→ TASK DETAILS:
In the listing below, a line holding "Identify the click" and a line holding "Contact Us (30, 1721)" mark the range. Retype both exactly, with all lines between them.

→ SOURCE DATA:
※

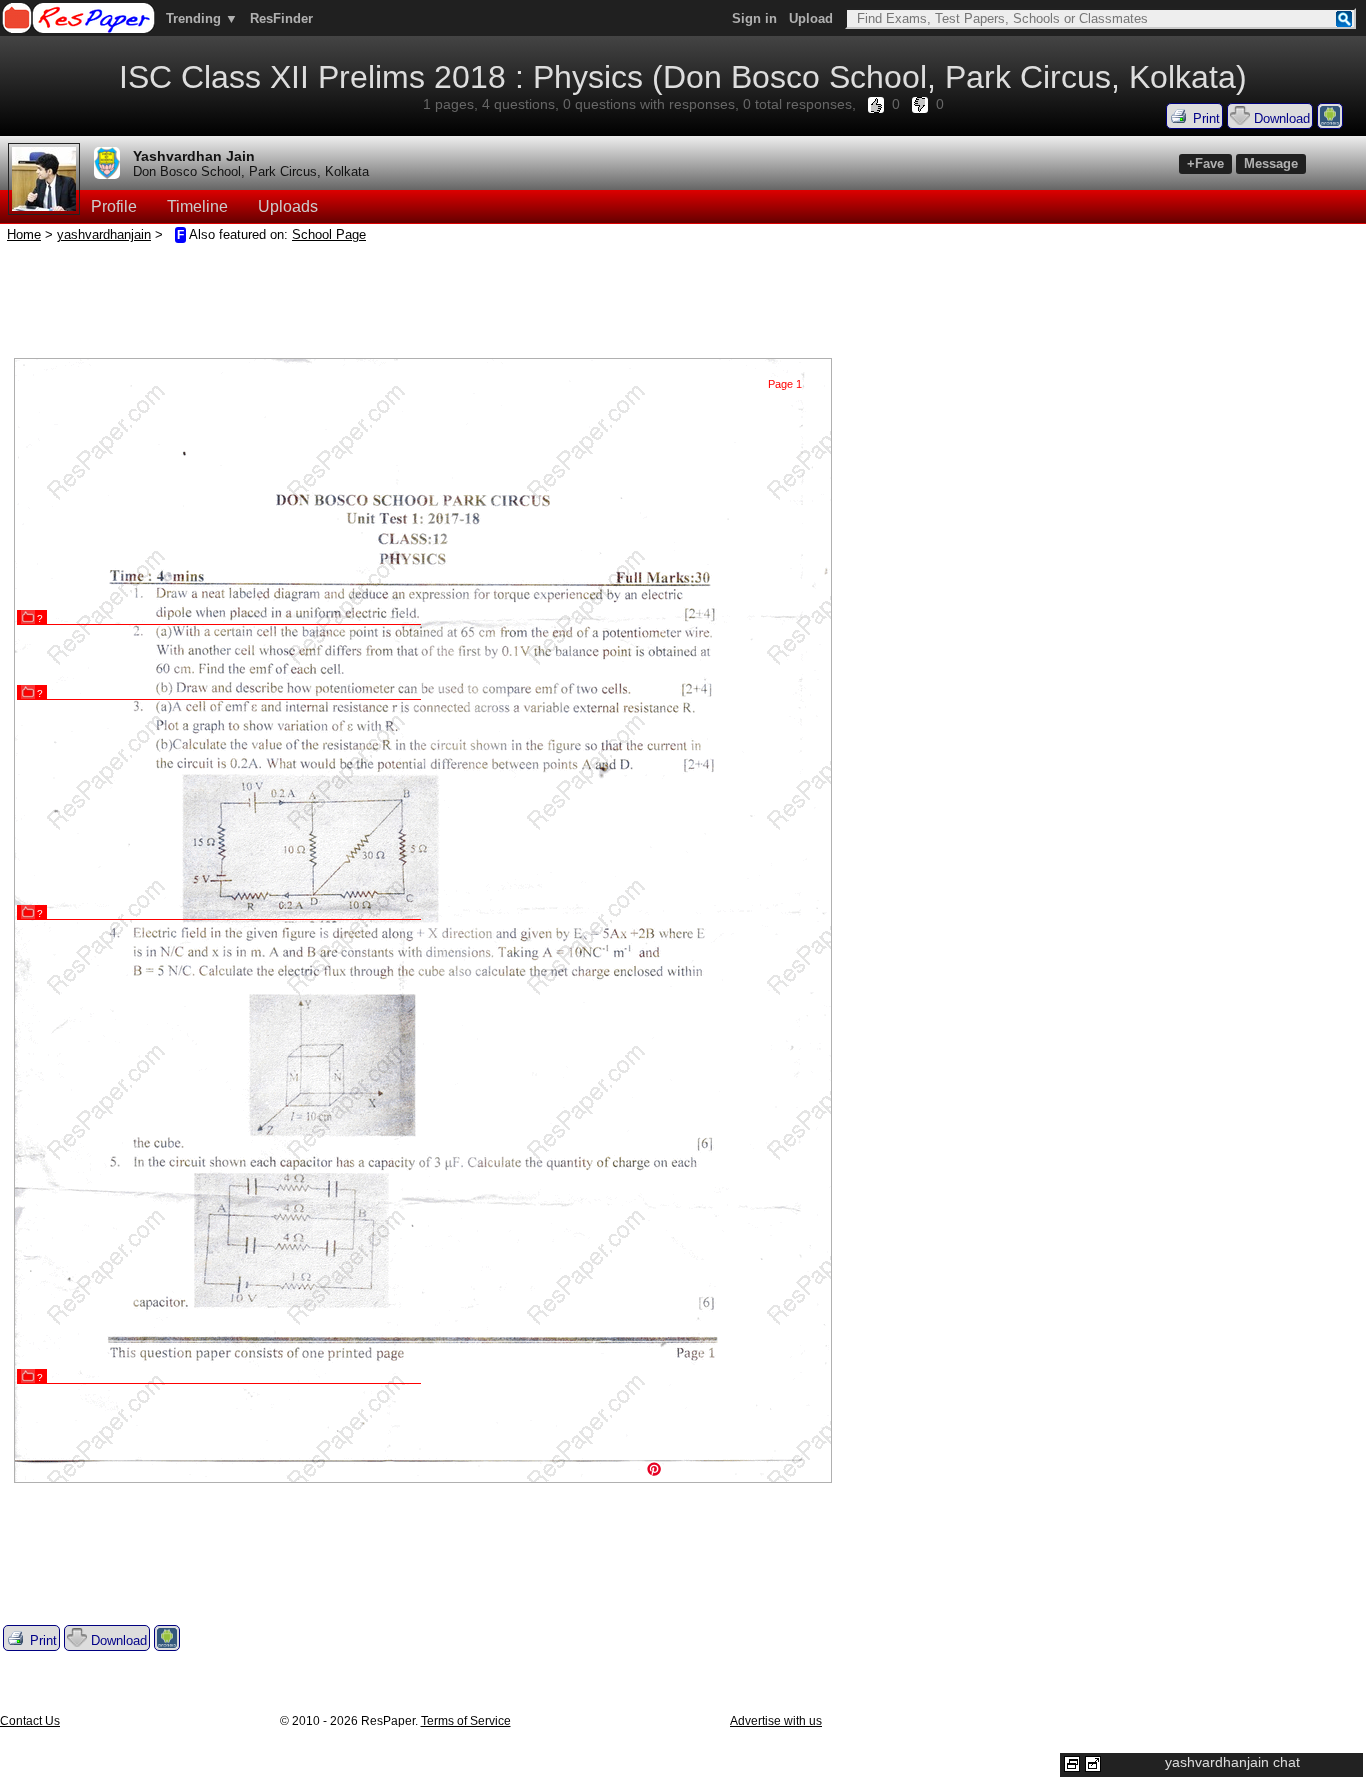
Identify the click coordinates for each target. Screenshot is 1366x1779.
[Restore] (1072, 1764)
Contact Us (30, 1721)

※

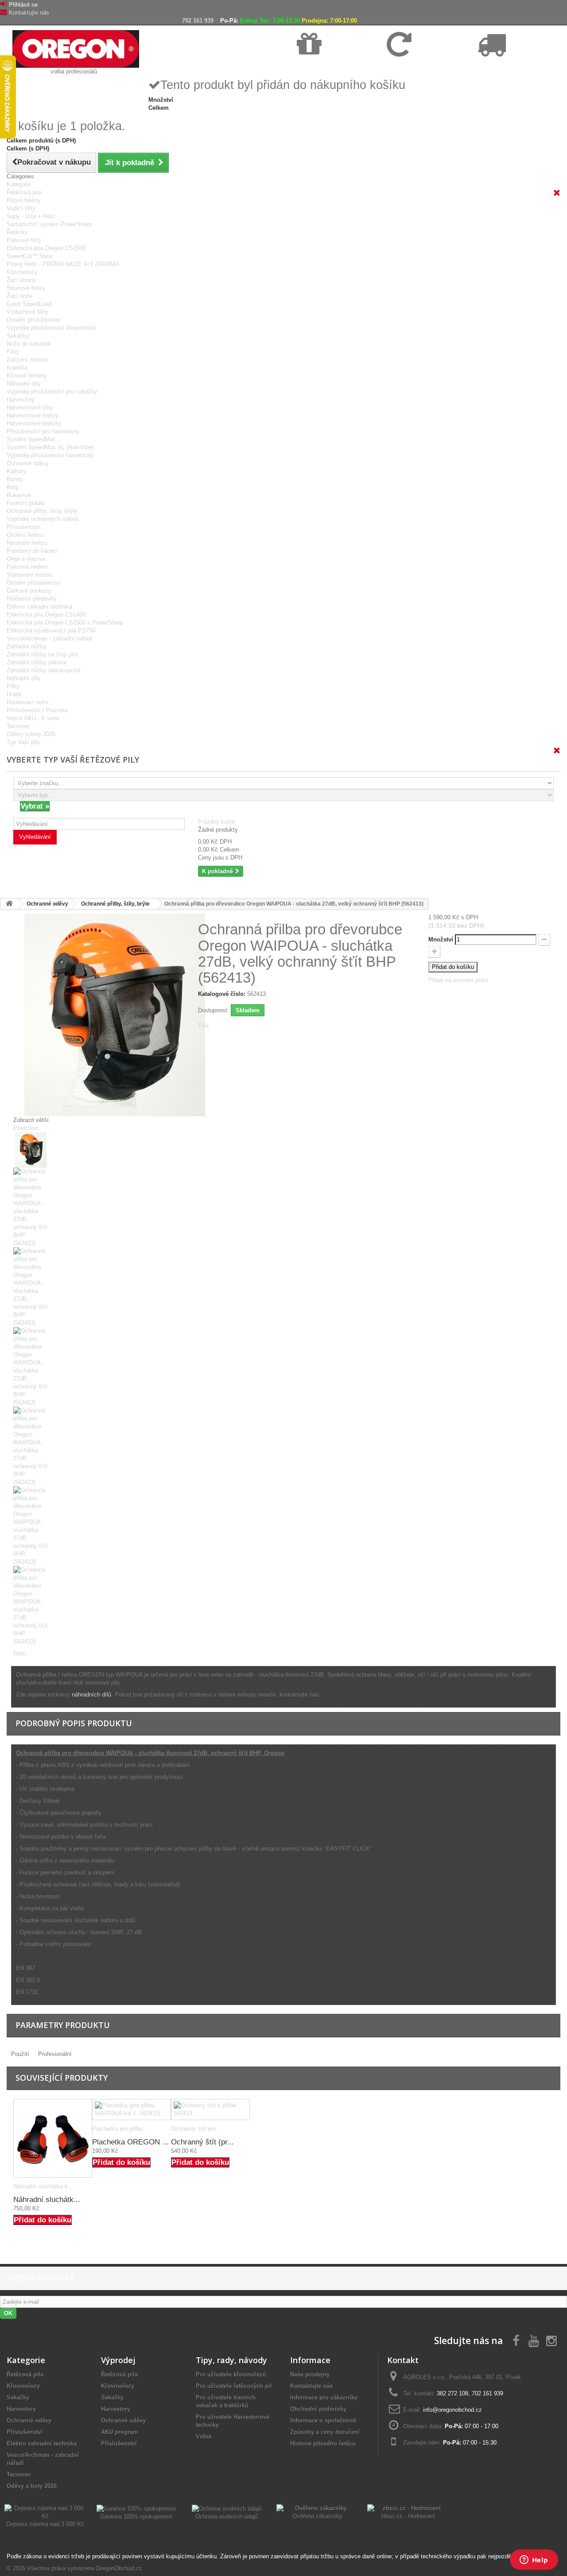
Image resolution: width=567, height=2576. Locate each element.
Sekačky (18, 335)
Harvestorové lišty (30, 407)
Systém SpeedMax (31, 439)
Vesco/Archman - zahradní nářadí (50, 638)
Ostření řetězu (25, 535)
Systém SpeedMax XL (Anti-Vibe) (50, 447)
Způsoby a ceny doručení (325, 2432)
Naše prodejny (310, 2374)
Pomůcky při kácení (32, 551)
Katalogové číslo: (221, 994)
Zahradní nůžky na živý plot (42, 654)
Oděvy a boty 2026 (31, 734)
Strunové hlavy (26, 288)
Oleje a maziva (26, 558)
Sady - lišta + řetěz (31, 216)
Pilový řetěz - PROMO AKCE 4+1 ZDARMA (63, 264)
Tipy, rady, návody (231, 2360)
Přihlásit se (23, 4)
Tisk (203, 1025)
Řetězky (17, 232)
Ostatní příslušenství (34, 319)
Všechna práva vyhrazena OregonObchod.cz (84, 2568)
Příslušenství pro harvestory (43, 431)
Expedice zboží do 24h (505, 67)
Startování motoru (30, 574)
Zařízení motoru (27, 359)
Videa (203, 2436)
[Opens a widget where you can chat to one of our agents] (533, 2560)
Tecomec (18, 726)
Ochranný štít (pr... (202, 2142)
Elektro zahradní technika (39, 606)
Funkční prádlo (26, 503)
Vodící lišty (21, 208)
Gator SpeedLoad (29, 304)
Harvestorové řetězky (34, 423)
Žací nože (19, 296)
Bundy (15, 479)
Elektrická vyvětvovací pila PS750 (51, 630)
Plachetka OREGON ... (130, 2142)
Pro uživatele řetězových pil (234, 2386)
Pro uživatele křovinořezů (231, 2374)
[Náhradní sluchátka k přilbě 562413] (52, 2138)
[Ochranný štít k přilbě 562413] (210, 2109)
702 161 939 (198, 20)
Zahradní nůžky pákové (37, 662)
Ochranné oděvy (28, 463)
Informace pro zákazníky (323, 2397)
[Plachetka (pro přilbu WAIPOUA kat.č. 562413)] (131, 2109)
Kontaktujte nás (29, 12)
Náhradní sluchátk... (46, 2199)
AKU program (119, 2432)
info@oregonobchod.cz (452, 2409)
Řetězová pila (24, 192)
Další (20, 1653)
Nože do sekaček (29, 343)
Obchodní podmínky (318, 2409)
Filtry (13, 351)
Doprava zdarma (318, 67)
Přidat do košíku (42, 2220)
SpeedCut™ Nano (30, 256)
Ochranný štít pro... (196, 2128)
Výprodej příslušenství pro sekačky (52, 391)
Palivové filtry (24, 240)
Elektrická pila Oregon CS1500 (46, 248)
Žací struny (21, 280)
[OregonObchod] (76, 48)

※

→ SOLUTION TO THE EXERCISE:
Identify the click coordinates for each target. Screenshot is 1366x1779.
[Restore] (1072, 1764)
Contact Us (30, 1721)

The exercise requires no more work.